Addressing the health-care needs of patients with mental illness and addictions is another priority, easing the pressure on emergency rooms, she said.

“So, it’s improving the flow in the hospital — that’s one way to do it,” she said.

The health minister added she and Ford are in constant communication and he’s aware of the steps needed to help end hallway medicine.

The union representing health-care staff said the government has not committed enough funding to address capacity issues in both the hospital and long-term care sectors, failing to prepare as the large baby boomer generation ages.

“The premier said last week there were 1,000 people on stretchers in hallways,” OCHU/CUPE President Michael Hurley said. “Well, wouldn’t you expect to plan to open 1,000 beds? We’re way, way short relative to everybody else in terms of beds.”

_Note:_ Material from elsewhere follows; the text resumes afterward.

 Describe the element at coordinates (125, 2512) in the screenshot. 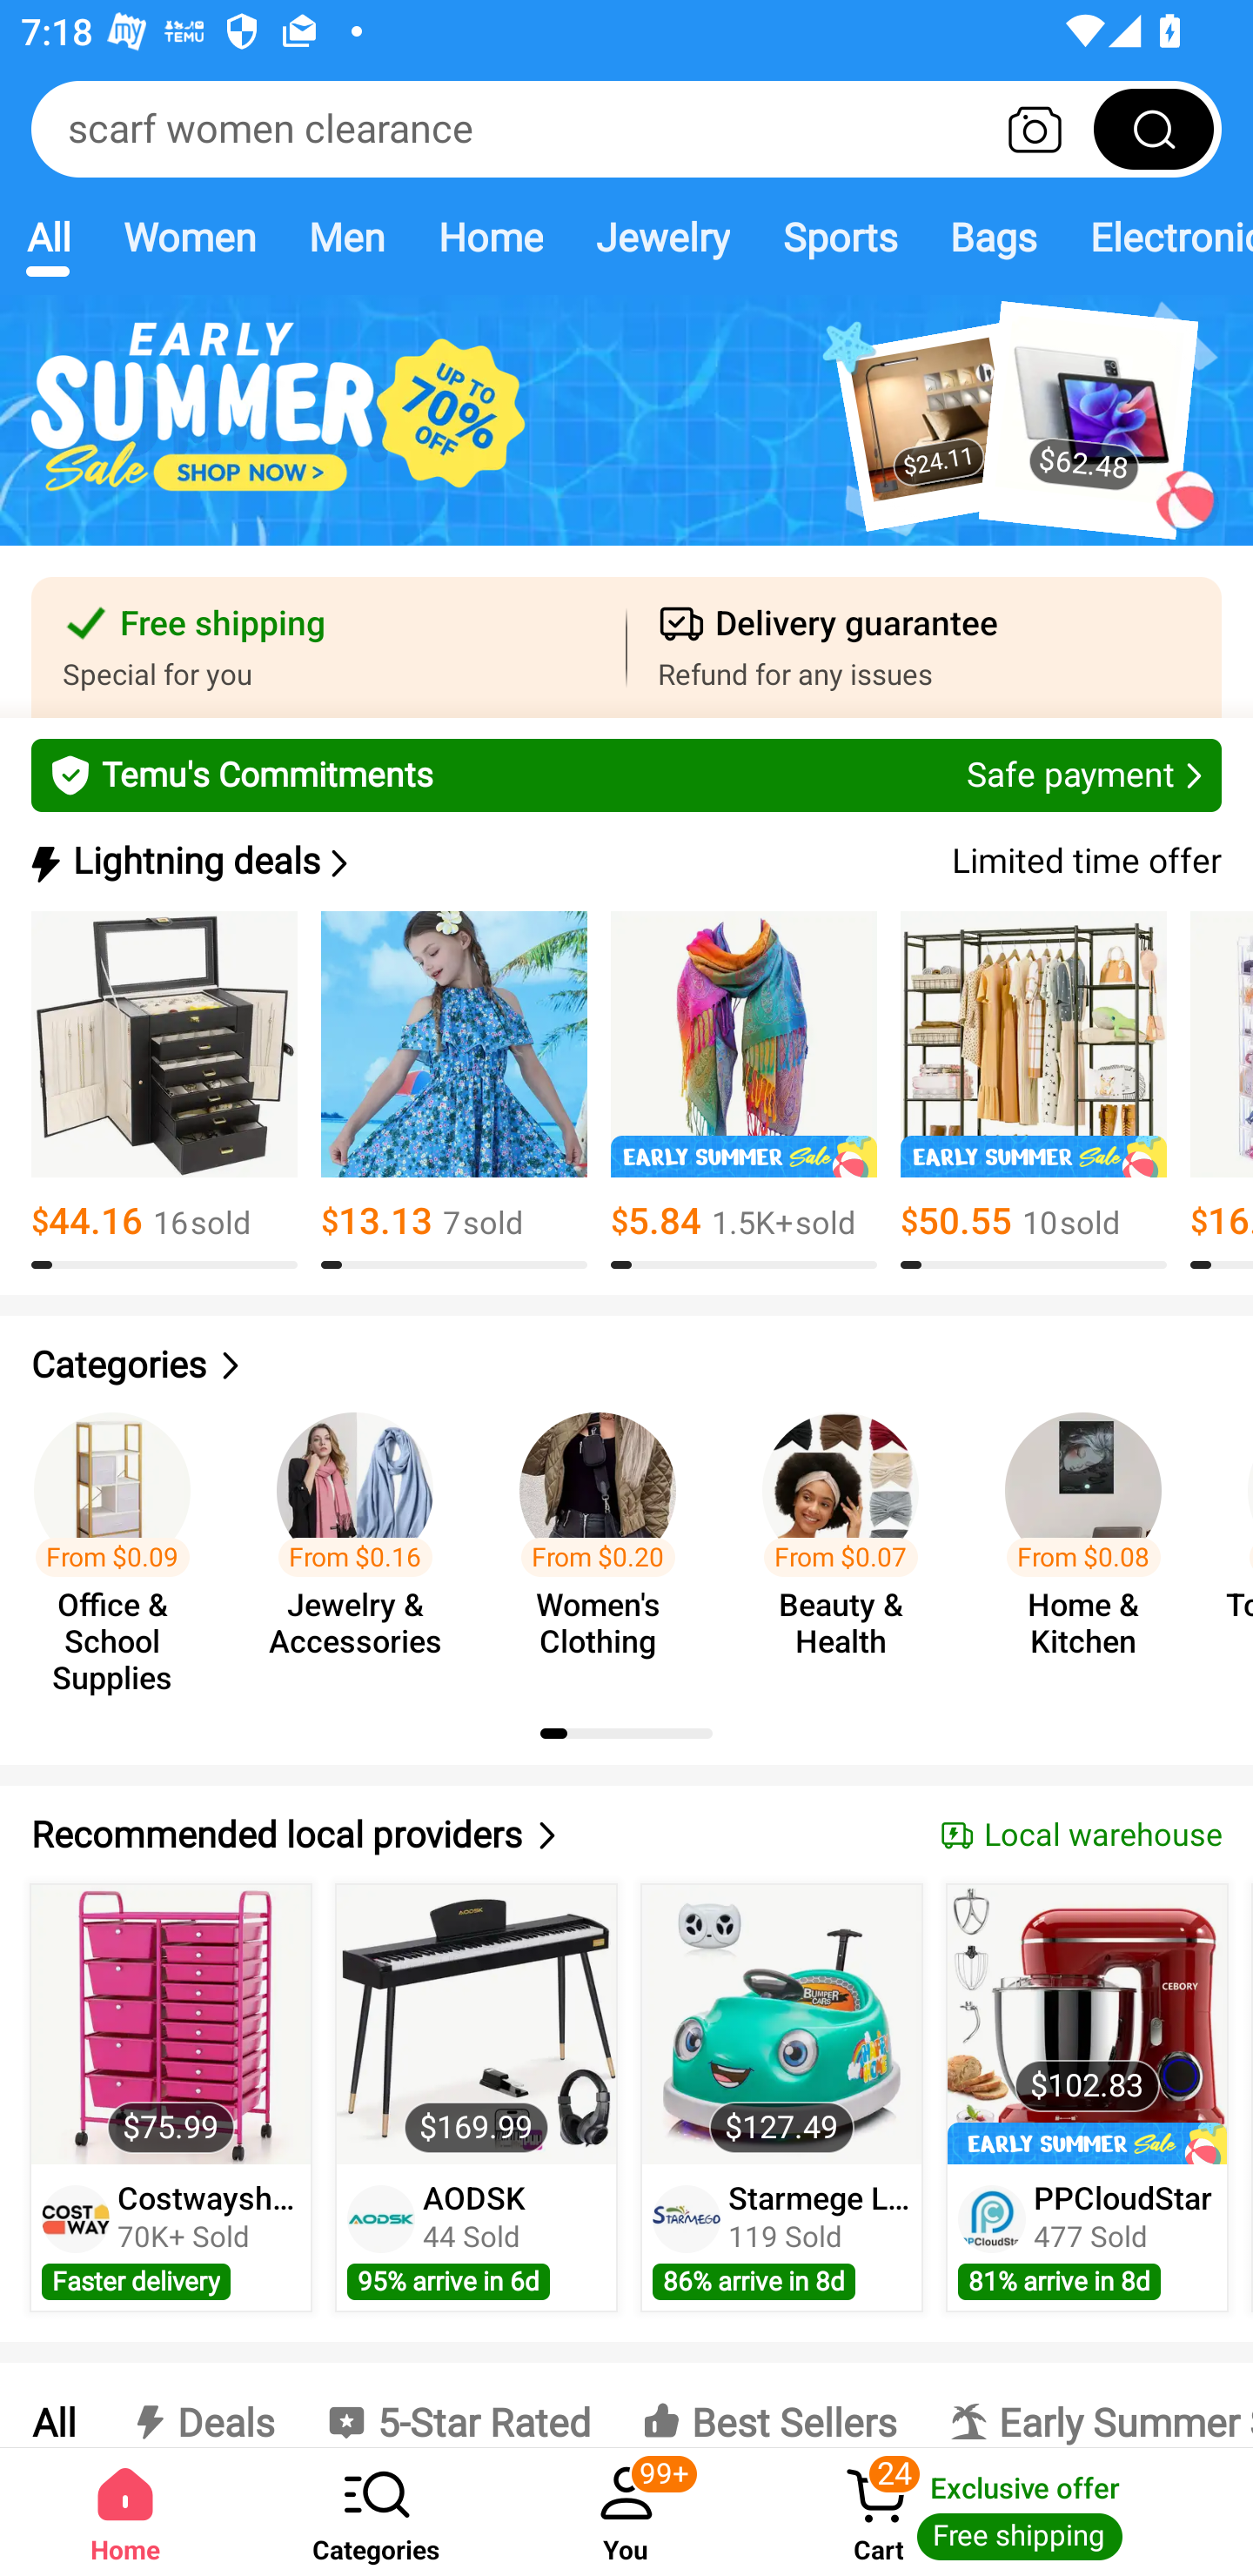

Funding for health care in the Ford government’s 2019 budget and into the future won’t meet the inflationary pressures caused by an ageing and increasing population, he said.

Ontario Health Coalition (OHC) Director Natalie Mehra said hospitals are already cancelling operating room days and surgeries to save costs.

“The people who are waiting in hallways are waiting for admission to chronic care beds or acute care hospital beds. They’re waiting for surgeries. They’re waiting for diagnostic tests,” Mehra said.